Record set:

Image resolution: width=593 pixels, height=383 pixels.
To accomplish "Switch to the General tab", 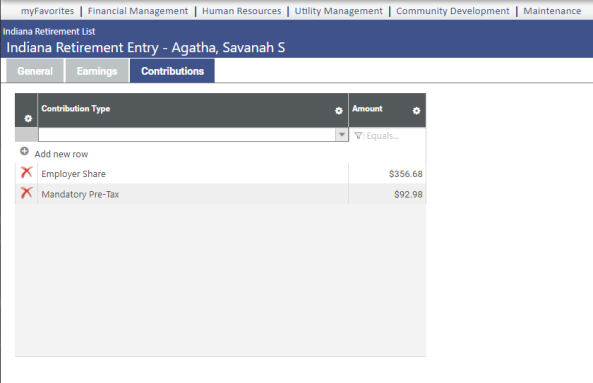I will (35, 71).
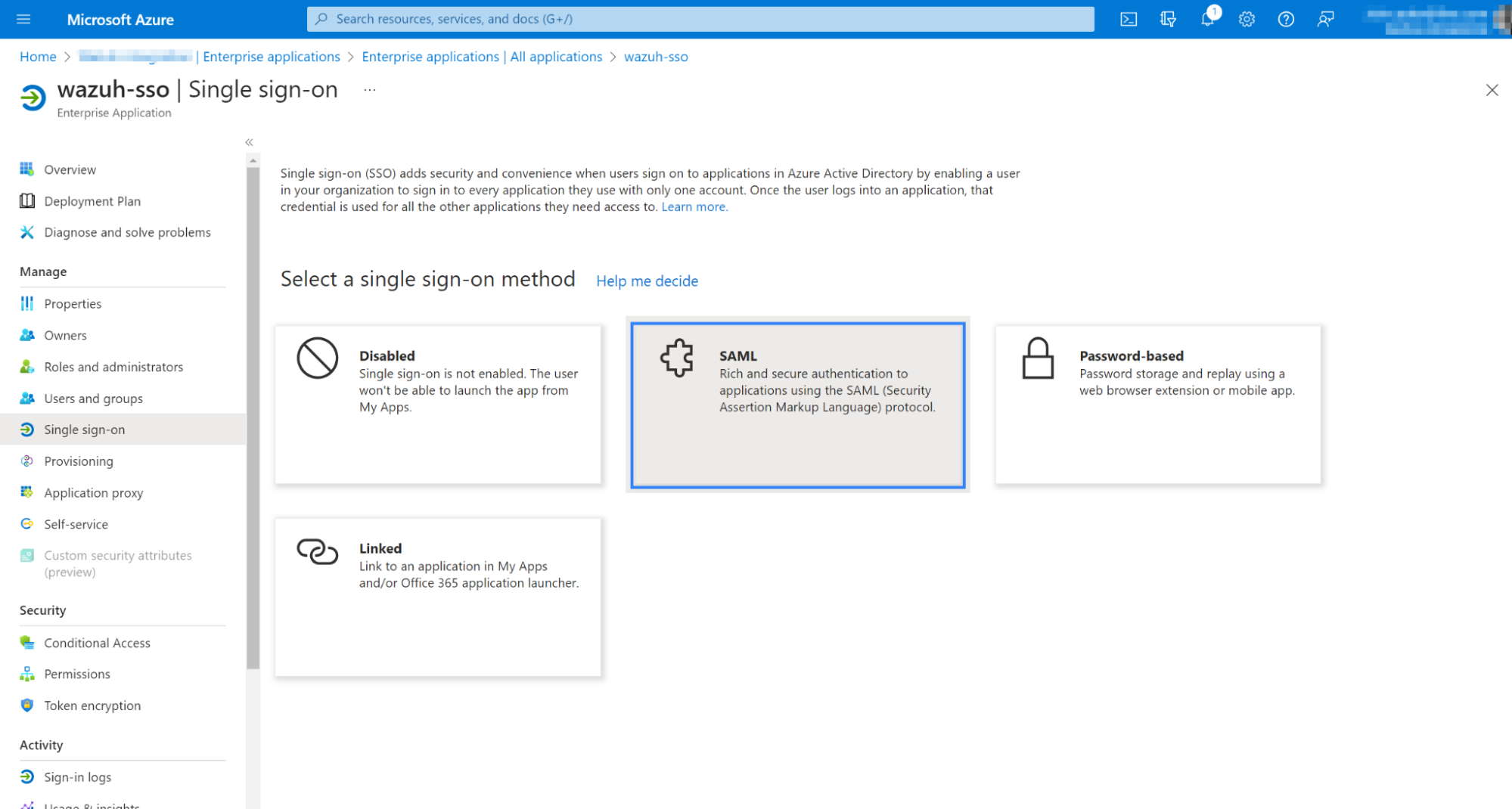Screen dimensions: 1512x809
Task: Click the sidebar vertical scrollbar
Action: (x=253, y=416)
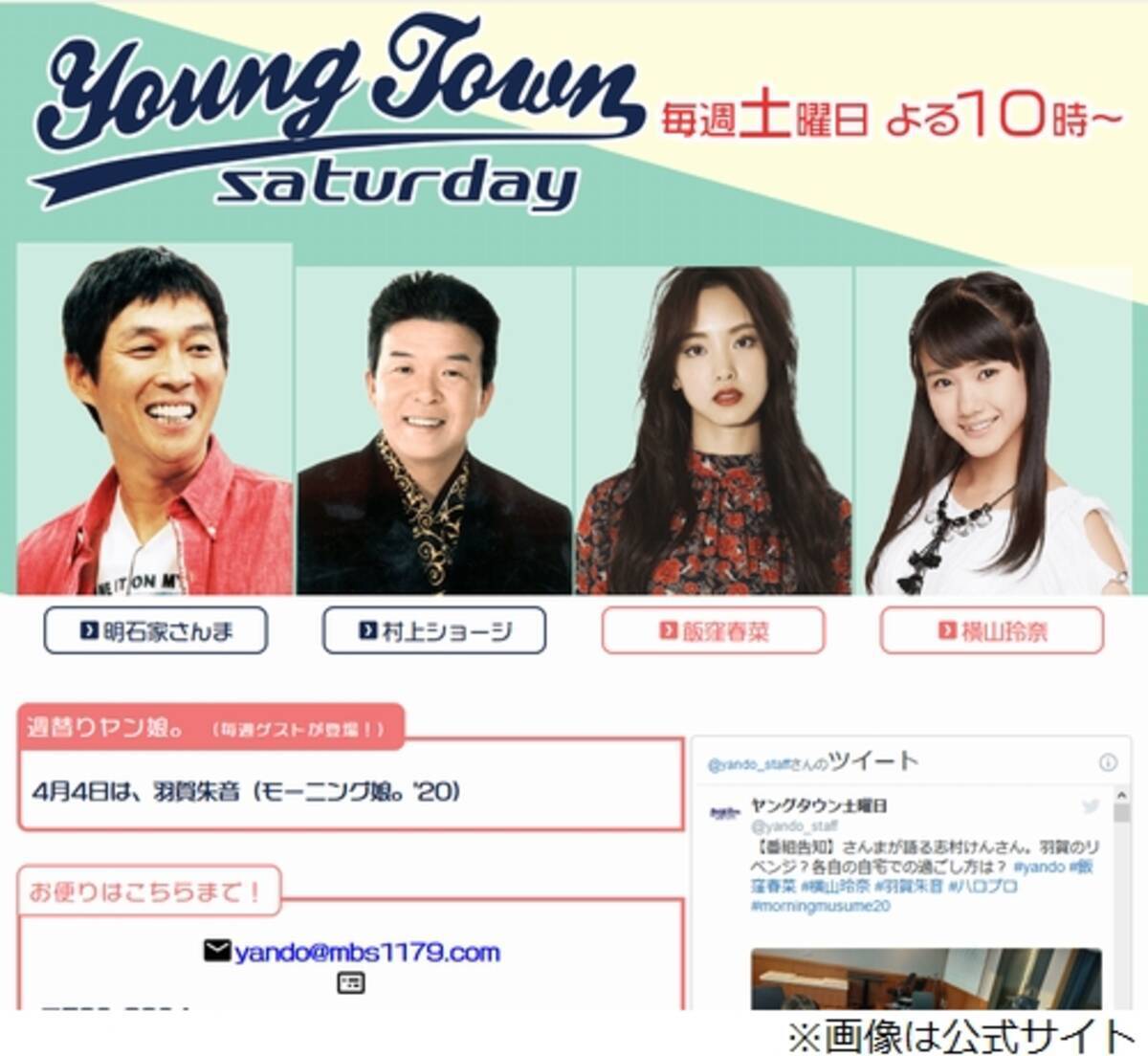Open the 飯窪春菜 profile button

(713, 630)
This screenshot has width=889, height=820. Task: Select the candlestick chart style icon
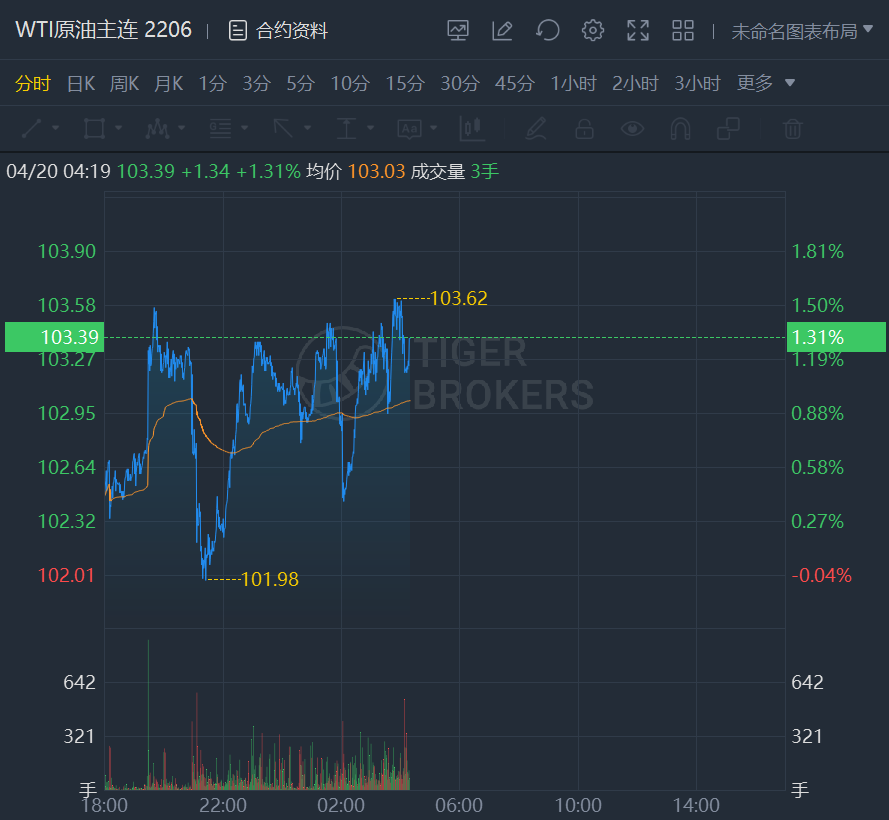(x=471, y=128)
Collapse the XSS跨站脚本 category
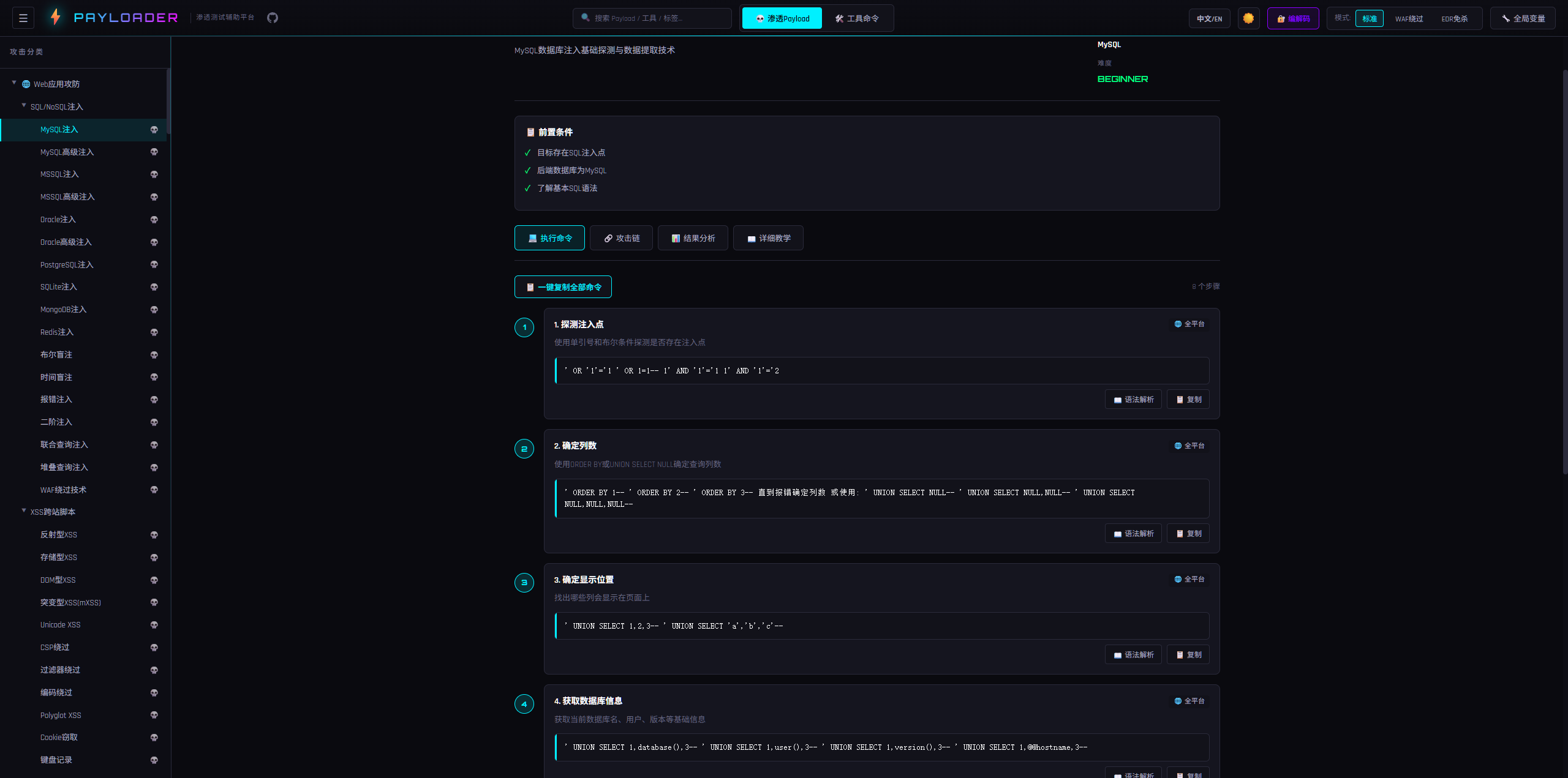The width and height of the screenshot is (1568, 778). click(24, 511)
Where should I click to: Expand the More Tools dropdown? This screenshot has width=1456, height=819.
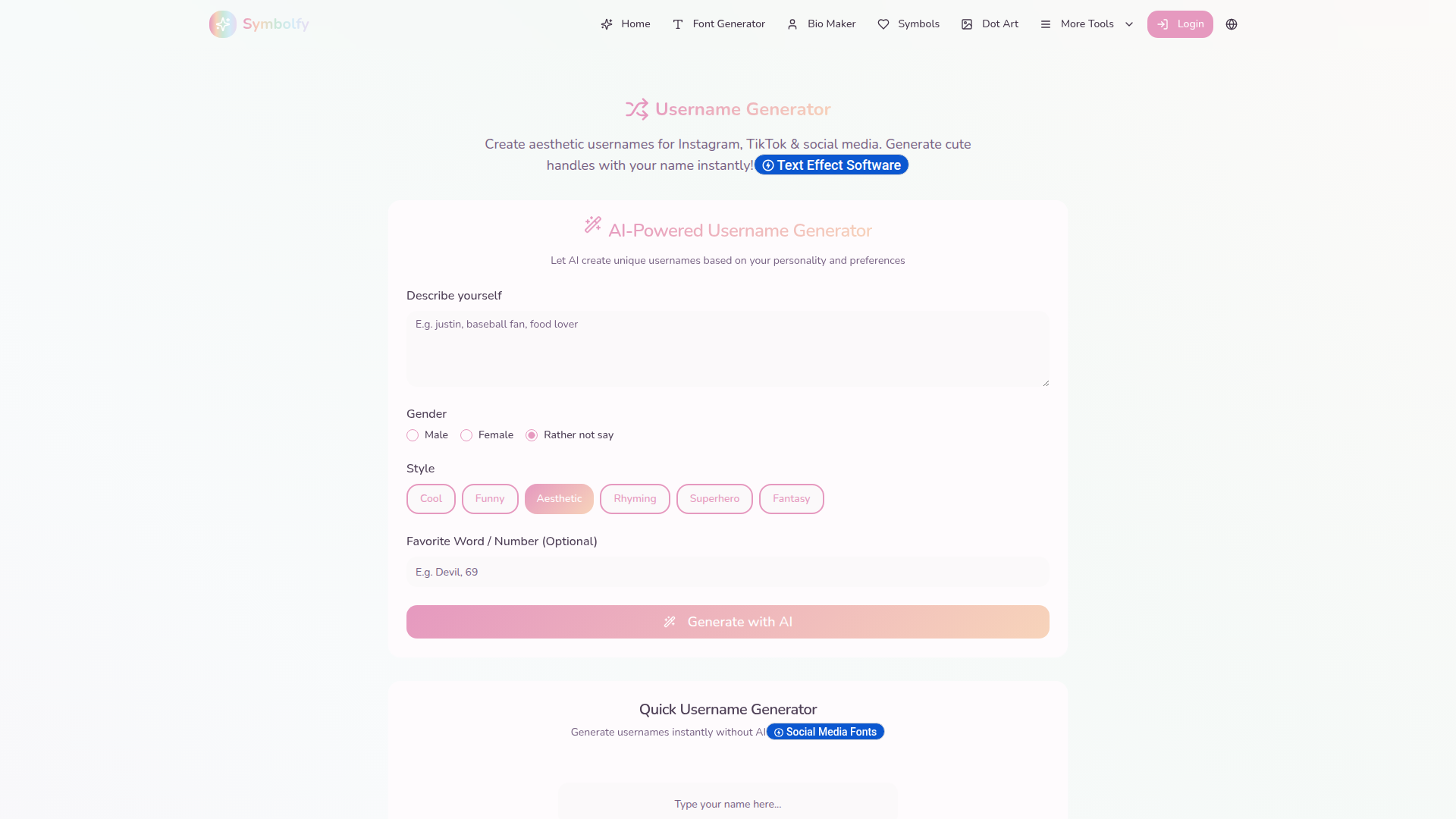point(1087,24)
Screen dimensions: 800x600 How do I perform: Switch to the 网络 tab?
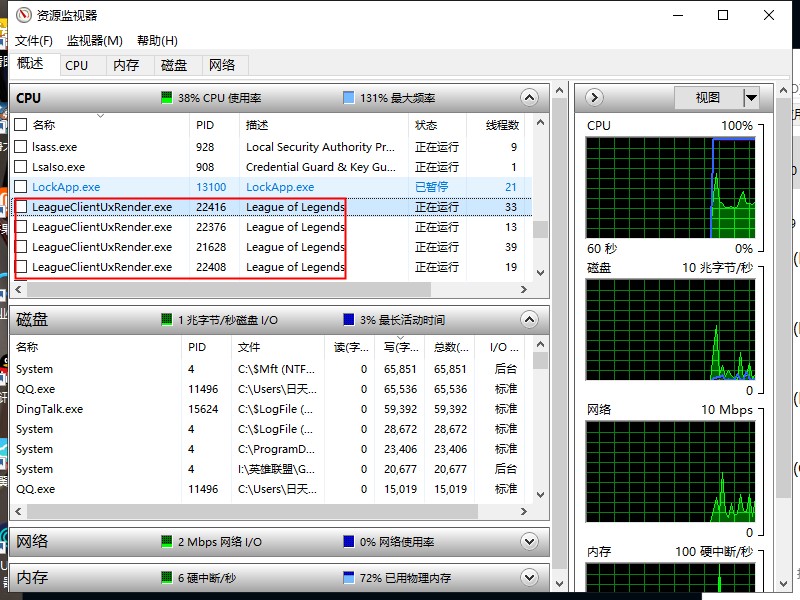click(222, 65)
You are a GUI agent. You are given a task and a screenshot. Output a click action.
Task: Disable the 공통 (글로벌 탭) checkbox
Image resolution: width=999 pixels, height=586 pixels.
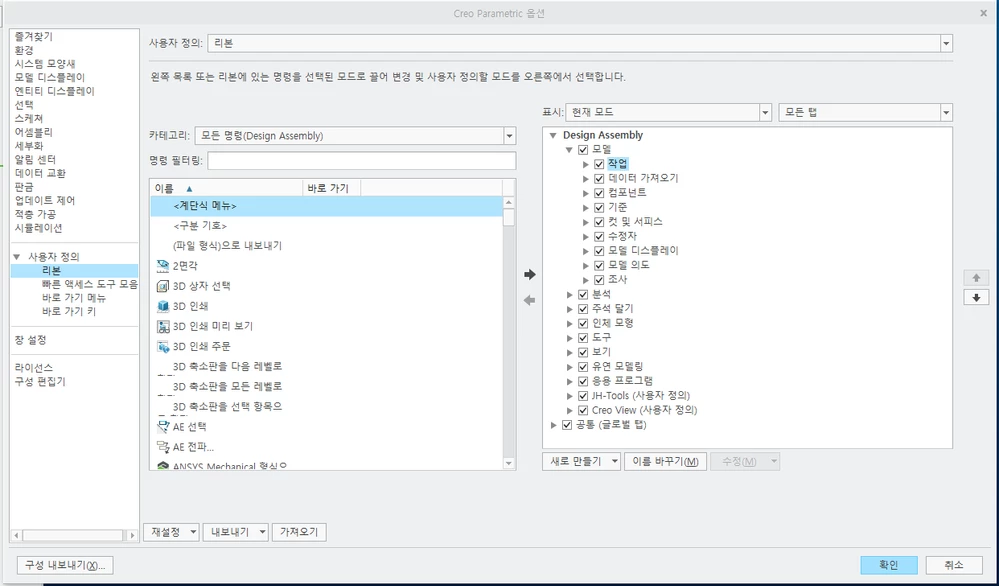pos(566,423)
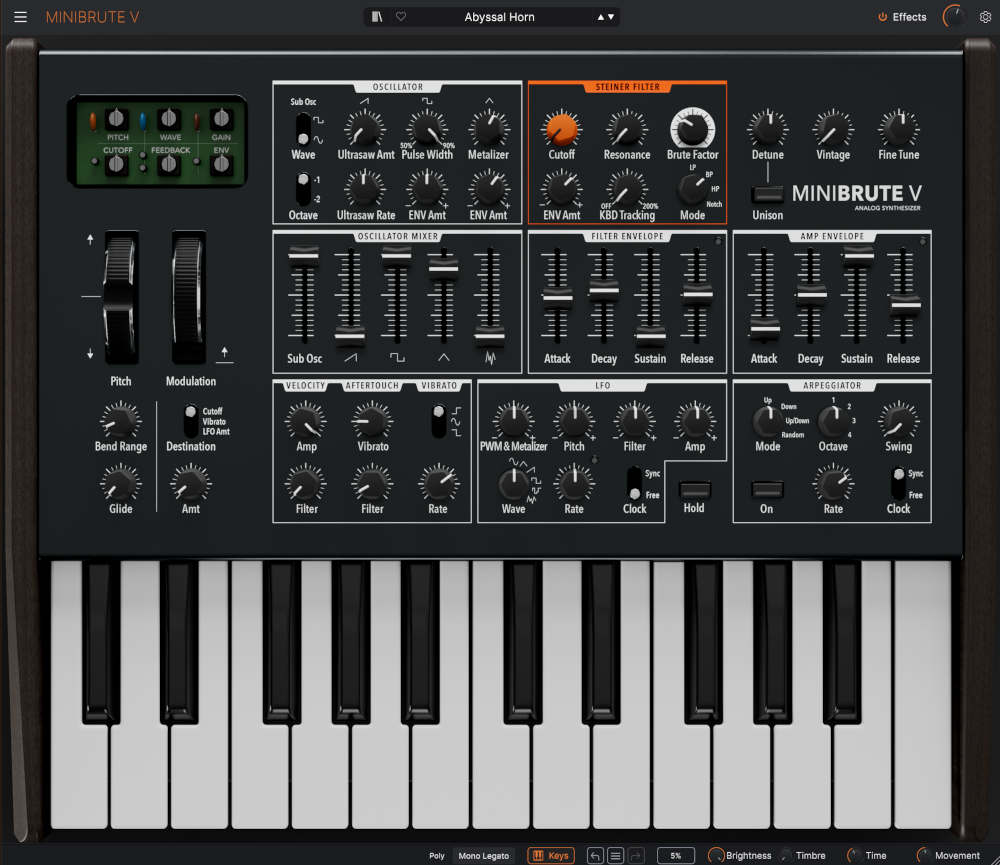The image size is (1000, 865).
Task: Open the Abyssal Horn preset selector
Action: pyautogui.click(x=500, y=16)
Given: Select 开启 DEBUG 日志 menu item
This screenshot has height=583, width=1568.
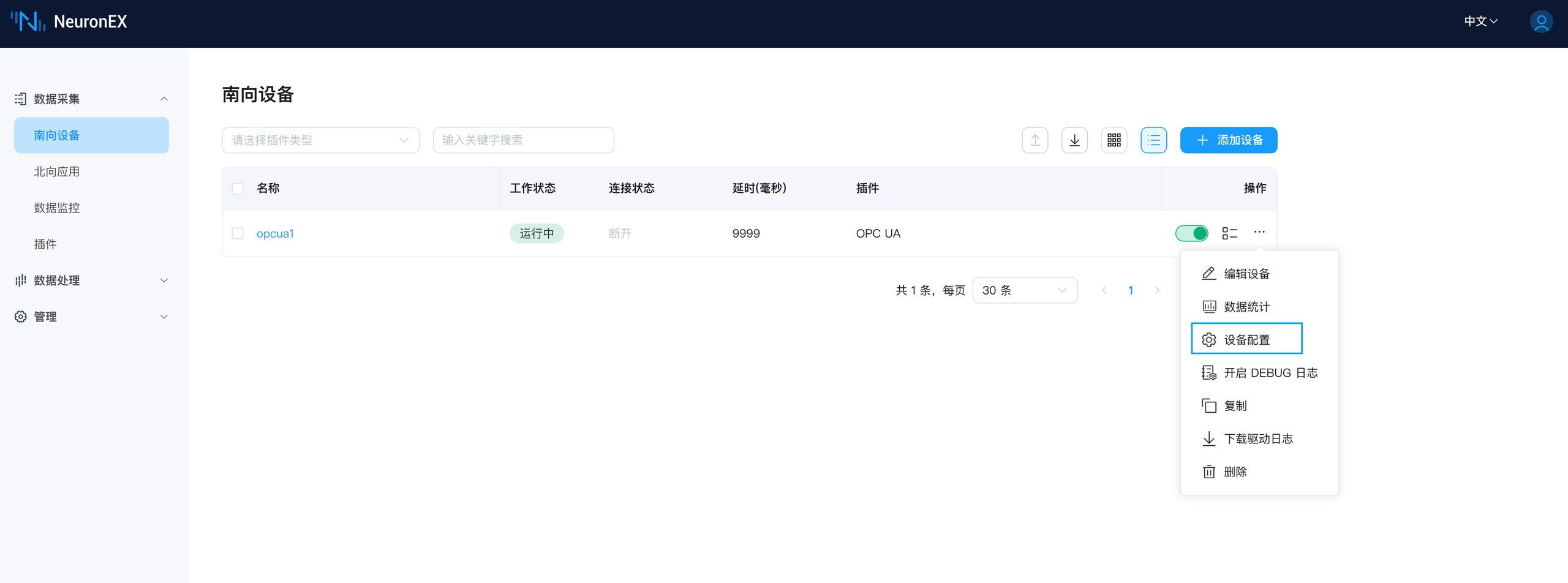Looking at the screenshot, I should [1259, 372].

Goal: Transcribe the entries starting at the line containing "Given: Select 开启 DEBUG 日志 menu item" and ending at the last line of the entries, with both of those lines included. Leave the pictures out of your answer.

Output for this task:
Given: Select 开启 DEBUG 日志 menu item
This screenshot has height=583, width=1568.
Looking at the screenshot, I should [1259, 372].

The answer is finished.